> **WORK REQUIRED**
Rewrite the material starting at the line containing "The width and height of the screenshot is (2565, 1364)." and ending at the line containing "pos(15,279)", with "dropdown" changed to "menu" and all else left as it is.

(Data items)

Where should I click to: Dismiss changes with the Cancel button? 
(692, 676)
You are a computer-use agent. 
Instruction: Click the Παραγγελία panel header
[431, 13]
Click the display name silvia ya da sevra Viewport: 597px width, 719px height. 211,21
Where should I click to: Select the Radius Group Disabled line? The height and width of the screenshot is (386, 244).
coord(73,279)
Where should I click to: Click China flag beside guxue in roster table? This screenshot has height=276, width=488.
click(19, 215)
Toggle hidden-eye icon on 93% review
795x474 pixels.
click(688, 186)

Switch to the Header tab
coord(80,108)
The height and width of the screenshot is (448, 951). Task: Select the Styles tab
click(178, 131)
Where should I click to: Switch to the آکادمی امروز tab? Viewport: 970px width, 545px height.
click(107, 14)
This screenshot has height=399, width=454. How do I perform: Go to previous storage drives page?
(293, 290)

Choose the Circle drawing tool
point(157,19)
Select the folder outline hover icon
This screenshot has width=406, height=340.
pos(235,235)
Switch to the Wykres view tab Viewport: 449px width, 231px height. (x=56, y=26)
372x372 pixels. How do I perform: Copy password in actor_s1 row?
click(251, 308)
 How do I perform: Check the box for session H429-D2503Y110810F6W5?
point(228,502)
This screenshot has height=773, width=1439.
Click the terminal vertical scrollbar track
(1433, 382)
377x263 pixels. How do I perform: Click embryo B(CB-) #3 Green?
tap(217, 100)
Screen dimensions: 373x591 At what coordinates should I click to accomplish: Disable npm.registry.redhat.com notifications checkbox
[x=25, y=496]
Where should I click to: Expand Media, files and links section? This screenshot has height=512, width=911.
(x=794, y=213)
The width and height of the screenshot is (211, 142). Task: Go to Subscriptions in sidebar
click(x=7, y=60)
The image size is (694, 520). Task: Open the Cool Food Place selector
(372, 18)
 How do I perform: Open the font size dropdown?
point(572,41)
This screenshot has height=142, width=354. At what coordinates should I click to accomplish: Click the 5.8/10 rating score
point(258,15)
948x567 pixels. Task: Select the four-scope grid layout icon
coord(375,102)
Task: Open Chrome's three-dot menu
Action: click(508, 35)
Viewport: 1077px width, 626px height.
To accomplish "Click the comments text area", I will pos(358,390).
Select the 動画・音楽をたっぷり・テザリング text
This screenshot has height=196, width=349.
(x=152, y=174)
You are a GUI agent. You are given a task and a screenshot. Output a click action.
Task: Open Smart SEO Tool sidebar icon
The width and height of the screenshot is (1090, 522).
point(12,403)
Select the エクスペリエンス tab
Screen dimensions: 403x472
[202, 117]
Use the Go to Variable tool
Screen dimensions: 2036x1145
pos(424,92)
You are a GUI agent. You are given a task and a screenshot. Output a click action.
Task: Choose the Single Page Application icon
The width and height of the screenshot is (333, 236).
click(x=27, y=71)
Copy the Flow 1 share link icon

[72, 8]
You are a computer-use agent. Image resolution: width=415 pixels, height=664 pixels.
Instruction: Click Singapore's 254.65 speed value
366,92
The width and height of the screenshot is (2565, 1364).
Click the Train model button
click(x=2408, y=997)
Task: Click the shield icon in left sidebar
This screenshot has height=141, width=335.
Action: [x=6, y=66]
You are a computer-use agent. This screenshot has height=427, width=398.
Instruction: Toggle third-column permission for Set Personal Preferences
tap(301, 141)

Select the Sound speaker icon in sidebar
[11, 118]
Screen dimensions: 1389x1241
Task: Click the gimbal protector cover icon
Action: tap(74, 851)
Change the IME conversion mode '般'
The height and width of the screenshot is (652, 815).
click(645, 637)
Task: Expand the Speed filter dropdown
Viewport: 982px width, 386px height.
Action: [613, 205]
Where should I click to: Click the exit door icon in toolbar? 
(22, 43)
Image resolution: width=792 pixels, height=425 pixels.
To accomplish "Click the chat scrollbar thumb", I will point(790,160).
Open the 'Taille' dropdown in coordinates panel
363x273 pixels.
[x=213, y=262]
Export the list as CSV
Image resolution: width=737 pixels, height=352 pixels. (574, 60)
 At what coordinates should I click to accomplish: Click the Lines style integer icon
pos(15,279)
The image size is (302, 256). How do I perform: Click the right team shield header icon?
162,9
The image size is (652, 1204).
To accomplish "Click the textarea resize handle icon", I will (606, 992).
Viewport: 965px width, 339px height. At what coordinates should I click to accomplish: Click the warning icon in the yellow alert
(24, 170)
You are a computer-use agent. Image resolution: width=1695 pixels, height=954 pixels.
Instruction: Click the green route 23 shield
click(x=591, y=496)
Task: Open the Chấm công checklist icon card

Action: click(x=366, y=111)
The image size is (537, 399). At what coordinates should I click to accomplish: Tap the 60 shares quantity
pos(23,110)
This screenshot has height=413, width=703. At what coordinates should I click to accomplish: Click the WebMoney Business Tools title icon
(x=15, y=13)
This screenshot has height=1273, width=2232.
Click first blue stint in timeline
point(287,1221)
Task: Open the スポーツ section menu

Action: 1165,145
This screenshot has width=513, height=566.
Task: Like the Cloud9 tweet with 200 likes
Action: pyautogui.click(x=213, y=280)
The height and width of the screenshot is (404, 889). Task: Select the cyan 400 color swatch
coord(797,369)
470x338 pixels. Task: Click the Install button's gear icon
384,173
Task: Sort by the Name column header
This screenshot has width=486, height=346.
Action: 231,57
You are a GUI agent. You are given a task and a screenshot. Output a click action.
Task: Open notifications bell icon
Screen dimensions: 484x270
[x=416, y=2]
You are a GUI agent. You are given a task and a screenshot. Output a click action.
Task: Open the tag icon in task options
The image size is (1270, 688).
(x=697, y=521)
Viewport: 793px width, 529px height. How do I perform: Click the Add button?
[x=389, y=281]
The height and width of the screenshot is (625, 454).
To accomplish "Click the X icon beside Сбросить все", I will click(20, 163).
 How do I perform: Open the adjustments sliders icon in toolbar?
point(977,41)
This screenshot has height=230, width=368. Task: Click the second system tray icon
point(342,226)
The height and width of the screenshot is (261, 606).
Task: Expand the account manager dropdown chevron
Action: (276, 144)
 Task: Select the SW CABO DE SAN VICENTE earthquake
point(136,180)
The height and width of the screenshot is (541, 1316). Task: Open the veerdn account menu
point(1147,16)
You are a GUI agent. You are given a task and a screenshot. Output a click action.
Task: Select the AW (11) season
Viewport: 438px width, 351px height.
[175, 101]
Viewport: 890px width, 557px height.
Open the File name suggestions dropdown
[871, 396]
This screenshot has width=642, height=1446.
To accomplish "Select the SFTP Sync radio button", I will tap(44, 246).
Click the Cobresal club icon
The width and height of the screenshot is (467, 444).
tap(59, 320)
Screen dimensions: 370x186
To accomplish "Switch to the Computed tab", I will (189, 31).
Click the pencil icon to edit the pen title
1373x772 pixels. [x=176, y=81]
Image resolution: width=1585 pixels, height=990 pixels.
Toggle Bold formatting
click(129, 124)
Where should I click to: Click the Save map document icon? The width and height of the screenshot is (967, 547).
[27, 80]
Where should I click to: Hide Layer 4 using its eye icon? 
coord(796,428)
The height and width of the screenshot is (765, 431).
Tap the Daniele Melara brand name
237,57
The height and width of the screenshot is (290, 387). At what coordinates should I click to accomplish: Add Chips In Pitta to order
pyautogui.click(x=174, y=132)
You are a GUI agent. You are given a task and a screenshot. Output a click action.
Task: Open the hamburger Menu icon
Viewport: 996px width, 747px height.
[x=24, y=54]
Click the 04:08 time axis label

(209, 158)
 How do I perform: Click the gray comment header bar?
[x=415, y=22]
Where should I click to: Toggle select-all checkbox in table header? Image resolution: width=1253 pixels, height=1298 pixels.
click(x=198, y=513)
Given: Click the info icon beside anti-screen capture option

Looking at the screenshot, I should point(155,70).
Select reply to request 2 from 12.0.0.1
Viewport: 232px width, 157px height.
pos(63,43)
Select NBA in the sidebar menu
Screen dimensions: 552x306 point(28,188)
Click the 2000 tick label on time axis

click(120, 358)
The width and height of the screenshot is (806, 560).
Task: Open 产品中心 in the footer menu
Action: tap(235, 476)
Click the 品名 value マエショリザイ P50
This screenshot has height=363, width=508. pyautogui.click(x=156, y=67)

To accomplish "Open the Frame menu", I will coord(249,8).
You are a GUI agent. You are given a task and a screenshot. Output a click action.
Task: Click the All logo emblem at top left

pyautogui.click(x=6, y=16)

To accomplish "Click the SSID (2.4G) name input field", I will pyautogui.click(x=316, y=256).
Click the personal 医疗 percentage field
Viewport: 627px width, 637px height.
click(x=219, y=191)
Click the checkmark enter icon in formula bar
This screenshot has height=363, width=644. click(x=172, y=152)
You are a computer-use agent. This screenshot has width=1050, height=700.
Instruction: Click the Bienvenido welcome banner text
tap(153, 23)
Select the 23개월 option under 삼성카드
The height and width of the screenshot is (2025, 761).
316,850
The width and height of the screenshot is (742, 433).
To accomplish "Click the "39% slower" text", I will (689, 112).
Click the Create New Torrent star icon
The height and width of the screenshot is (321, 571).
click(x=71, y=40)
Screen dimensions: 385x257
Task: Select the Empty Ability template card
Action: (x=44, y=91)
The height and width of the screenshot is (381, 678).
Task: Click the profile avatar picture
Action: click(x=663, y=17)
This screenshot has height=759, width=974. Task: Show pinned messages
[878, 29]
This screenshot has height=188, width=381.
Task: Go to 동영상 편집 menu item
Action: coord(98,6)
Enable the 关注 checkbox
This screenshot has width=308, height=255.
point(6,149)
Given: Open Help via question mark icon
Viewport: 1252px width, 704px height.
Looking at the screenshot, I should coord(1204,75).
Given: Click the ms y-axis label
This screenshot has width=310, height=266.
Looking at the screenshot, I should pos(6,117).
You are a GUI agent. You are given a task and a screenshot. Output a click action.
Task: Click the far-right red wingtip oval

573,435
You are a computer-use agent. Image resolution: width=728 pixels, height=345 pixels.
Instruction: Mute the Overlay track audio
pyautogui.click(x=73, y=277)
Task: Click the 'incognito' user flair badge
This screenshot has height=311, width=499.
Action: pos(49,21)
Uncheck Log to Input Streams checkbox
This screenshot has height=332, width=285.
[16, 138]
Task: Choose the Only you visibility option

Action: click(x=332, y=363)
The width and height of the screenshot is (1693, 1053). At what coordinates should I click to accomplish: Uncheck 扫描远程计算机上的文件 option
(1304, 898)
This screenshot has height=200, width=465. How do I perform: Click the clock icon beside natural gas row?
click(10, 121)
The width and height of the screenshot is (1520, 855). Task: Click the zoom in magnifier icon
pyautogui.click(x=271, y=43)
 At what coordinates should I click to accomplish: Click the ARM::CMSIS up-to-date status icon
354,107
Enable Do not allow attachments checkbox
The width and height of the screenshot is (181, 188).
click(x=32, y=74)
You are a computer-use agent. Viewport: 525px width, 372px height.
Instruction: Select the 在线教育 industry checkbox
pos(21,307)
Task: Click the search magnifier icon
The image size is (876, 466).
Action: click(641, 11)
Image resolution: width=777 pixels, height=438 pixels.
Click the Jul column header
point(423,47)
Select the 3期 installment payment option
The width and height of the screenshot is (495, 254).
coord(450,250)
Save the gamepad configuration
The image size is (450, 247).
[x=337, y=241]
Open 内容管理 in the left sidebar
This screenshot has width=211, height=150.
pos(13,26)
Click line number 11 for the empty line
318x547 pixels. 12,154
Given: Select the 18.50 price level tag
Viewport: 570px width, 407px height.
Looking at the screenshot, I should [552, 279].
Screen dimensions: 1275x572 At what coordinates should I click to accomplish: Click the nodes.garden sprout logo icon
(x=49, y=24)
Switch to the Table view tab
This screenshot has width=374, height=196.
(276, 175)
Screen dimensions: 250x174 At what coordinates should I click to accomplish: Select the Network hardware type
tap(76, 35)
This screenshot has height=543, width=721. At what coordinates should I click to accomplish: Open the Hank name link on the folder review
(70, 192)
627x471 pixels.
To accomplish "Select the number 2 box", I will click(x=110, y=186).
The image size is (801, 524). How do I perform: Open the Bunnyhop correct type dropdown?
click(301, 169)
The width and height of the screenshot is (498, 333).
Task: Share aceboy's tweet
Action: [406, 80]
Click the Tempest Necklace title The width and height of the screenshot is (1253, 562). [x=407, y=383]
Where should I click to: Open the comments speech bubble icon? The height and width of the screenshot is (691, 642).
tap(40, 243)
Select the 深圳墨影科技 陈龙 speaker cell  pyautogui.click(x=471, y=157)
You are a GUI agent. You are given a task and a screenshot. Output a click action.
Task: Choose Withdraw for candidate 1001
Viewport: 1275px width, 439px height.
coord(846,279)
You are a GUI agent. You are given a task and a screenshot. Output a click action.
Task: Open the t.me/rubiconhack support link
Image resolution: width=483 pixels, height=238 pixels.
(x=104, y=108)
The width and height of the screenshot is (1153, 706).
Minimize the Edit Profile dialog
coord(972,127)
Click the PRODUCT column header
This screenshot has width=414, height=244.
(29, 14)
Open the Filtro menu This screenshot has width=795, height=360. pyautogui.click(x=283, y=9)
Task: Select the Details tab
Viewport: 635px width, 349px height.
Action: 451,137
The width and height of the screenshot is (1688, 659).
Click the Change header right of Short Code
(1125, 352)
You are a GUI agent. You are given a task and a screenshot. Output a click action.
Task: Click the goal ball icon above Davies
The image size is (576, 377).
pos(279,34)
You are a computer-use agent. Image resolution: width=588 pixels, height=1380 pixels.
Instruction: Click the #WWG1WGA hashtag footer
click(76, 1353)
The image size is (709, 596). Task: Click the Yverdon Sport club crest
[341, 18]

> **EXERCISE OUTPUT**
The width and height of the screenshot is (2565, 1364).
Click the Train model button
click(x=2408, y=997)
Task: Click the shield icon in left sidebar
This screenshot has height=141, width=335.
Action: [x=6, y=66]
You are a computer-use agent. This screenshot has height=427, width=398.
Instruction: Toggle third-column permission for Set Personal Preferences
tap(301, 141)

Select the Sound speaker icon in sidebar
[11, 118]
Screen dimensions: 1389x1241
Task: Click the gimbal protector cover icon
Action: tap(74, 851)
Change the IME conversion mode '般'
The height and width of the screenshot is (652, 815).
click(645, 637)
Task: Expand the Speed filter menu
Viewport: 982px width, 386px height.
Action: [613, 205]
Where should I click to: Click the exit door icon in toolbar? 
(22, 43)
Image resolution: width=792 pixels, height=425 pixels.
To accomplish "Click the chat scrollbar thumb", I will point(790,160).
Open the 'Taille' menu in coordinates panel
363x273 pixels.
[x=213, y=262]
Export the list as CSV
Image resolution: width=737 pixels, height=352 pixels. (574, 60)
 At what coordinates should I click to accomplish: Click the Lines style integer icon
pos(15,279)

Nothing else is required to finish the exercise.